** start **

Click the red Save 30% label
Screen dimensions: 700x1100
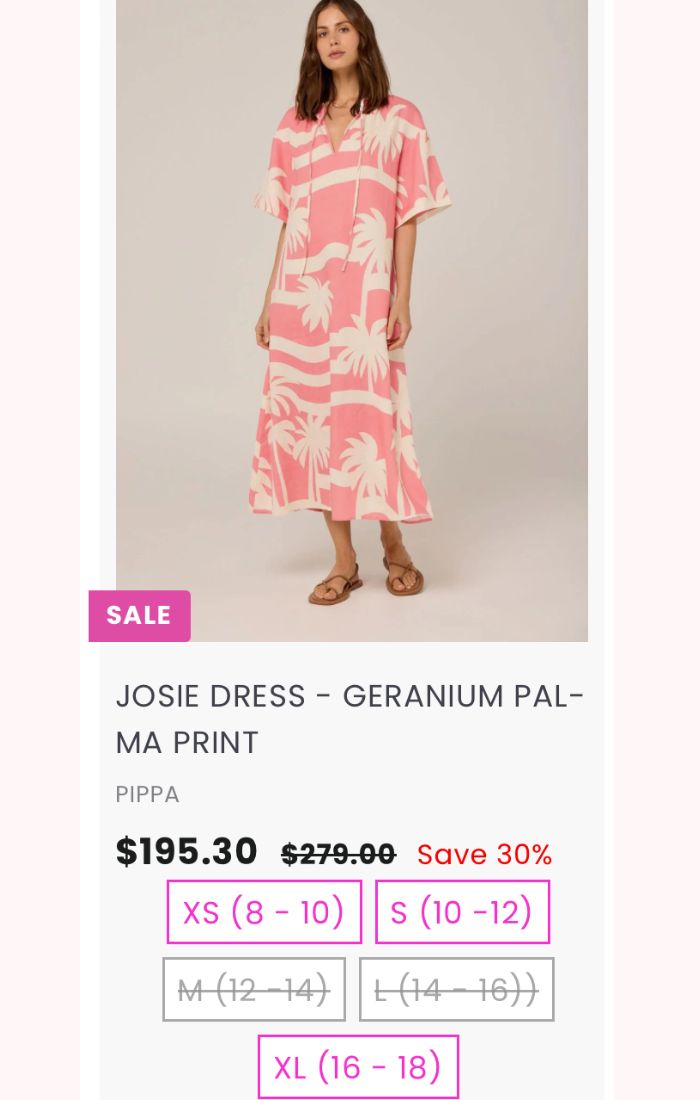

** end **
** start **

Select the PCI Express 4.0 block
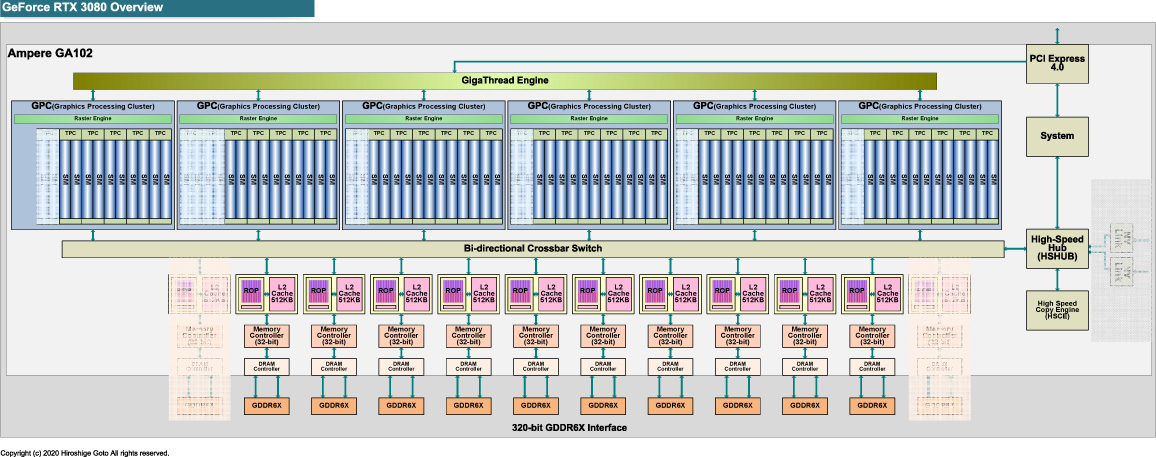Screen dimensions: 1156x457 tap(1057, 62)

** end **
** start **

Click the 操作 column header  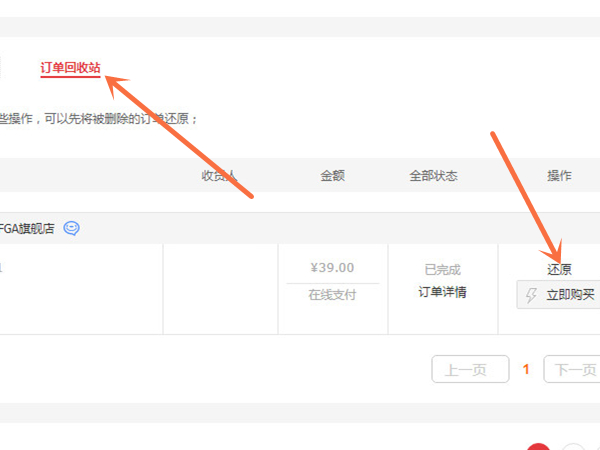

** end **

» EXERCISE BRIEF:
Convert the lines from the line with "Click the red Save 30% label" to the line with "Screen dimensions: 700x1100" into a Markdown table with the columns No. and Line, numbering each line and leaving out blank lines.

» ANSWER BELOW:
| No. | Line |
|---|---|
| 1 | Click the red Save 30% label |
| 2 | Screen dimensions: 700x1100 |